**WHAT YOU SHOULD DO**
Could you copy out all of the entries exactly?

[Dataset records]
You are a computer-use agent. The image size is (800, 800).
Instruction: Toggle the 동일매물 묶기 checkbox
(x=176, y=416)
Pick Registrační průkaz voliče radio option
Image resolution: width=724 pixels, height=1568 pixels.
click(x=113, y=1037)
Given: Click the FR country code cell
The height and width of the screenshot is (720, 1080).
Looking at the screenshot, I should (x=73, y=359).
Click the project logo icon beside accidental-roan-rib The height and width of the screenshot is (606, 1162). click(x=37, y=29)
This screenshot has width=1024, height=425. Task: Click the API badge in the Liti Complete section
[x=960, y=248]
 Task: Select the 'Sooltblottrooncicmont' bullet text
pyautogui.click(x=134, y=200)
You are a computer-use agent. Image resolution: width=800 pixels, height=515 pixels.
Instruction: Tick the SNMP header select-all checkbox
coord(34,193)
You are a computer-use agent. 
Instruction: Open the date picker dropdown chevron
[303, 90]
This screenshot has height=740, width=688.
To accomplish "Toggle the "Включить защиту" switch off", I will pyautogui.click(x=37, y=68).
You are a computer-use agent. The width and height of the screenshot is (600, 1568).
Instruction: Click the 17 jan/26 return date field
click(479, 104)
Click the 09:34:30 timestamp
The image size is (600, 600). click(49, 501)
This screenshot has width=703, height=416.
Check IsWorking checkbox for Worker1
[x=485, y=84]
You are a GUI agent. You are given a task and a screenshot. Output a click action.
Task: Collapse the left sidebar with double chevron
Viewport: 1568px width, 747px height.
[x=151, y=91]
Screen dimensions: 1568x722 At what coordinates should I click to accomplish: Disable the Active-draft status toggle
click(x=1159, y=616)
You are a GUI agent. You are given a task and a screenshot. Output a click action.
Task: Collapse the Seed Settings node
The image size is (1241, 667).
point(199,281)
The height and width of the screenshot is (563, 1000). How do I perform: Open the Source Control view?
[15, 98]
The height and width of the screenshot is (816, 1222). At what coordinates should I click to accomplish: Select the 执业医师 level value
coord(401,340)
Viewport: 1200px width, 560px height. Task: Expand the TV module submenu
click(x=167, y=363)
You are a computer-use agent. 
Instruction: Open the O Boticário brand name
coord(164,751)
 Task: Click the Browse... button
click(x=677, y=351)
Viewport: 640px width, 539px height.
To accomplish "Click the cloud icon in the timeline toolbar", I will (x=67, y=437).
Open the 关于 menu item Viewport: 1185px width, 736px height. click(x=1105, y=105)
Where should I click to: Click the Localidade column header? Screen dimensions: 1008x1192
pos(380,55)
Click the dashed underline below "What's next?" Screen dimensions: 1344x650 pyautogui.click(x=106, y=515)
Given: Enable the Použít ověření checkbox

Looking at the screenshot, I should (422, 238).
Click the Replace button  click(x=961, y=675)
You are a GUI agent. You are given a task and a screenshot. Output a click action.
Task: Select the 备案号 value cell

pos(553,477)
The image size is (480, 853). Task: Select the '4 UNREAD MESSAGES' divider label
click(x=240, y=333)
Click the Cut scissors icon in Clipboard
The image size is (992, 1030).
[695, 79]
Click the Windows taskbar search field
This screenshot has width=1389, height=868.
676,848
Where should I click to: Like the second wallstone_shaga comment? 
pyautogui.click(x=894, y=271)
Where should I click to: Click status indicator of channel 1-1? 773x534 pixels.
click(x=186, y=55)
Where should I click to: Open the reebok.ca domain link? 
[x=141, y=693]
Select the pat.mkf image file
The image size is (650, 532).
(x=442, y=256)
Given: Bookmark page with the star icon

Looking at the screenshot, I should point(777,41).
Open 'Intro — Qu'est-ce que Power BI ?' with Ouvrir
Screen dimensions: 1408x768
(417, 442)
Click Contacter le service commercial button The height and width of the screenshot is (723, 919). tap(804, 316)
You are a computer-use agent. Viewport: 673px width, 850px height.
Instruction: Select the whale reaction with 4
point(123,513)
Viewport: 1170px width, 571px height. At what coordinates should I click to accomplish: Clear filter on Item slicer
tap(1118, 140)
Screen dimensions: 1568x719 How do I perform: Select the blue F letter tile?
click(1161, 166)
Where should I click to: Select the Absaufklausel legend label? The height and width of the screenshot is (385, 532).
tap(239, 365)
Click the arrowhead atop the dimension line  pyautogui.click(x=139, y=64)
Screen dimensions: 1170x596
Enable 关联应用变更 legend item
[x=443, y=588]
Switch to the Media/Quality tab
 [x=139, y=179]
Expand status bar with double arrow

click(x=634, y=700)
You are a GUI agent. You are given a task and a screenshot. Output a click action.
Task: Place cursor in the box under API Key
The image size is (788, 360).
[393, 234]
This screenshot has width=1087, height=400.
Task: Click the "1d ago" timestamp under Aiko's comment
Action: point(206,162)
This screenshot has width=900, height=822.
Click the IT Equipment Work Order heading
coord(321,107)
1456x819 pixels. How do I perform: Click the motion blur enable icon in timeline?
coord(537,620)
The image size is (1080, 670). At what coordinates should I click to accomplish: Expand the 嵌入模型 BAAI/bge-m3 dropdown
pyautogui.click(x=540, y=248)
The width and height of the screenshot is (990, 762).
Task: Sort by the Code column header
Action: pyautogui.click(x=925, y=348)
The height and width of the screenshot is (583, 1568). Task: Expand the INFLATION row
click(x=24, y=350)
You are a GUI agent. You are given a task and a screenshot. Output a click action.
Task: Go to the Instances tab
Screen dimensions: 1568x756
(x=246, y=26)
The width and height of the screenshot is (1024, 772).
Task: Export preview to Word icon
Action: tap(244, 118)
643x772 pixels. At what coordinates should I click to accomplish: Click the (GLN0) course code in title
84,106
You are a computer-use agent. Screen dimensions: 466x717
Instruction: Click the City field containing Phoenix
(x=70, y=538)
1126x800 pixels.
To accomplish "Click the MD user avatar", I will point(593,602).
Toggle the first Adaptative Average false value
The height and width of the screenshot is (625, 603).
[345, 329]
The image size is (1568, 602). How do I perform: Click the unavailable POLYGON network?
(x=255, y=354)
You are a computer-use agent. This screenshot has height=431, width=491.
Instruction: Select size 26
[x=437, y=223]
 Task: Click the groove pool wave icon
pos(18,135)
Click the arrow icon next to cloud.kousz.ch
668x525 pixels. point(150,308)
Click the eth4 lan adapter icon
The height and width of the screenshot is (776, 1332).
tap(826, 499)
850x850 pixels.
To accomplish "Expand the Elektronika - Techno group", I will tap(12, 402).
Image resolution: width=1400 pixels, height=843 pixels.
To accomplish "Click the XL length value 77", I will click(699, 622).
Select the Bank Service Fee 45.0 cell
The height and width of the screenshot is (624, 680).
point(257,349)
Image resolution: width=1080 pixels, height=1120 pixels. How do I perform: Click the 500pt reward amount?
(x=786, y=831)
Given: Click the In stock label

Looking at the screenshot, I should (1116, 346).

**REPLY TO THE EXERCISE**
You are a computer-use agent. The image size is (800, 800).
Instruction: Toggle the 동일매물 묶기 checkbox
(x=176, y=416)
Pick Registrační průkaz voliče radio option
Image resolution: width=724 pixels, height=1568 pixels.
click(x=113, y=1037)
Given: Click the FR country code cell
The height and width of the screenshot is (720, 1080).
Looking at the screenshot, I should (x=73, y=359).
Click the project logo icon beside accidental-roan-rib The height and width of the screenshot is (606, 1162). click(x=37, y=29)
This screenshot has width=1024, height=425. Task: Click the API badge in the Liti Complete section
[x=960, y=248]
 Task: Select the 'Sooltblottrooncicmont' bullet text
pyautogui.click(x=134, y=200)
You are a computer-use agent. Image resolution: width=800 pixels, height=515 pixels.
Instruction: Tick the SNMP header select-all checkbox
coord(34,193)
You are a computer-use agent. 
Instruction: Open the date picker dropdown chevron
[303, 90]
This screenshot has height=740, width=688.
To accomplish "Toggle the "Включить защиту" switch off", I will pyautogui.click(x=37, y=68).
You are a computer-use agent. The width and height of the screenshot is (600, 1568).
Instruction: Click the 17 jan/26 return date field
click(479, 104)
Click the 09:34:30 timestamp
The image size is (600, 600). click(49, 501)
This screenshot has width=703, height=416.
Check IsWorking checkbox for Worker1
[x=485, y=84]
You are a GUI agent. You are given a task and a screenshot. Output a click action.
Task: Collapse the left sidebar with double chevron
Viewport: 1568px width, 747px height.
[x=151, y=91]
Screen dimensions: 1568x722 At what coordinates should I click to accomplish: Disable the Active-draft status toggle
click(x=1159, y=616)
You are a GUI agent. You are given a task and a screenshot. Output a click action.
Task: Collapse the Seed Settings node
The image size is (1241, 667).
point(199,281)
The height and width of the screenshot is (563, 1000). How do I perform: Open the Source Control view?
[15, 98]
The height and width of the screenshot is (816, 1222). At what coordinates should I click to accomplish: Select the 执业医师 level value
coord(401,340)
Viewport: 1200px width, 560px height. Task: Expand the TV module submenu
click(x=167, y=363)
You are a computer-use agent. 
Instruction: Open the O Boticário brand name
coord(164,751)
 Task: Click the Browse... button
click(x=677, y=351)
Viewport: 640px width, 539px height.
To accomplish "Click the cloud icon in the timeline toolbar", I will (x=67, y=437).
Open the 关于 menu item Viewport: 1185px width, 736px height. click(x=1105, y=105)
Where should I click to: Click the Localidade column header? Screen dimensions: 1008x1192
pos(380,55)
Click the dashed underline below "What's next?" Screen dimensions: 1344x650 pyautogui.click(x=106, y=515)
Given: Enable the Použít ověření checkbox

Looking at the screenshot, I should (422, 238).
Click the Replace button  click(x=961, y=675)
You are a GUI agent. You are given a task and a screenshot. Output a click action.
Task: Select the 备案号 value cell

pos(553,477)
The image size is (480, 853). Task: Select the '4 UNREAD MESSAGES' divider label
click(x=240, y=333)
Click the Cut scissors icon in Clipboard
The image size is (992, 1030).
[695, 79]
Click the Windows taskbar search field
This screenshot has width=1389, height=868.
676,848
Where should I click to: Like the second wallstone_shaga comment? 
pyautogui.click(x=894, y=271)
Where should I click to: Click status indicator of channel 1-1? 773x534 pixels.
click(x=186, y=55)
Where should I click to: Open the reebok.ca domain link? 
[x=141, y=693]
Select the pat.mkf image file
The image size is (650, 532).
(x=442, y=256)
Given: Bookmark page with the star icon

Looking at the screenshot, I should point(777,41).
Open 'Intro — Qu'est-ce que Power BI ?' with Ouvrir
Screen dimensions: 1408x768
(417, 442)
Click Contacter le service commercial button The height and width of the screenshot is (723, 919). tap(804, 316)
You are a computer-use agent. Viewport: 673px width, 850px height.
Instruction: Select the whale reaction with 4
point(123,513)
Viewport: 1170px width, 571px height. At what coordinates should I click to accomplish: Clear filter on Item slicer
tap(1118, 140)
Screen dimensions: 1568x719 How do I perform: Select the blue F letter tile?
click(1161, 166)
Where should I click to: Select the Absaufklausel legend label? The height and width of the screenshot is (385, 532).
tap(239, 365)
Click the arrowhead atop the dimension line  pyautogui.click(x=139, y=64)
Screen dimensions: 1170x596
Enable 关联应用变更 legend item
[x=443, y=588]
Switch to the Media/Quality tab
 [x=139, y=179]
Expand status bar with double arrow

click(x=634, y=700)
You are a GUI agent. You are given a task and a screenshot. Output a click action.
Task: Place cursor in the box under API Key
The image size is (788, 360).
[393, 234]
This screenshot has width=1087, height=400.
Task: Click the "1d ago" timestamp under Aiko's comment
Action: point(206,162)
This screenshot has width=900, height=822.
Click the IT Equipment Work Order heading
coord(321,107)
1456x819 pixels. How do I perform: Click the motion blur enable icon in timeline?
coord(537,620)
The image size is (1080, 670). At what coordinates should I click to accomplish: Expand the 嵌入模型 BAAI/bge-m3 dropdown
pyautogui.click(x=540, y=248)
The width and height of the screenshot is (990, 762).
Task: Sort by the Code column header
Action: pyautogui.click(x=925, y=348)
The height and width of the screenshot is (583, 1568). Task: Expand the INFLATION row
click(x=24, y=350)
You are a GUI agent. You are given a task and a screenshot. Output a click action.
Task: Go to the Instances tab
Screen dimensions: 1568x756
(x=246, y=26)
The width and height of the screenshot is (1024, 772).
Task: Export preview to Word icon
Action: tap(244, 118)
643x772 pixels. At what coordinates should I click to accomplish: Click the (GLN0) course code in title
84,106
You are a computer-use agent. Screen dimensions: 466x717
Instruction: Click the City field containing Phoenix
(x=70, y=538)
1126x800 pixels.
To accomplish "Click the MD user avatar", I will point(593,602).
Toggle the first Adaptative Average false value
The height and width of the screenshot is (625, 603).
[345, 329]
The image size is (1568, 602). How do I perform: Click the unavailable POLYGON network?
(x=255, y=354)
You are a computer-use agent. This screenshot has height=431, width=491.
Instruction: Select size 26
[x=437, y=223]
 Task: Click the groove pool wave icon
pos(18,135)
Click the arrow icon next to cloud.kousz.ch
668x525 pixels. point(150,308)
Click the eth4 lan adapter icon
The height and width of the screenshot is (776, 1332).
tap(826, 499)
850x850 pixels.
To accomplish "Expand the Elektronika - Techno group", I will tap(12, 402).
Image resolution: width=1400 pixels, height=843 pixels.
To accomplish "Click the XL length value 77", I will click(699, 622).
Select the Bank Service Fee 45.0 cell
The height and width of the screenshot is (624, 680).
point(257,349)
Image resolution: width=1080 pixels, height=1120 pixels. How do I perform: Click the 500pt reward amount?
(x=786, y=831)
Given: Click the In stock label

Looking at the screenshot, I should (1116, 346).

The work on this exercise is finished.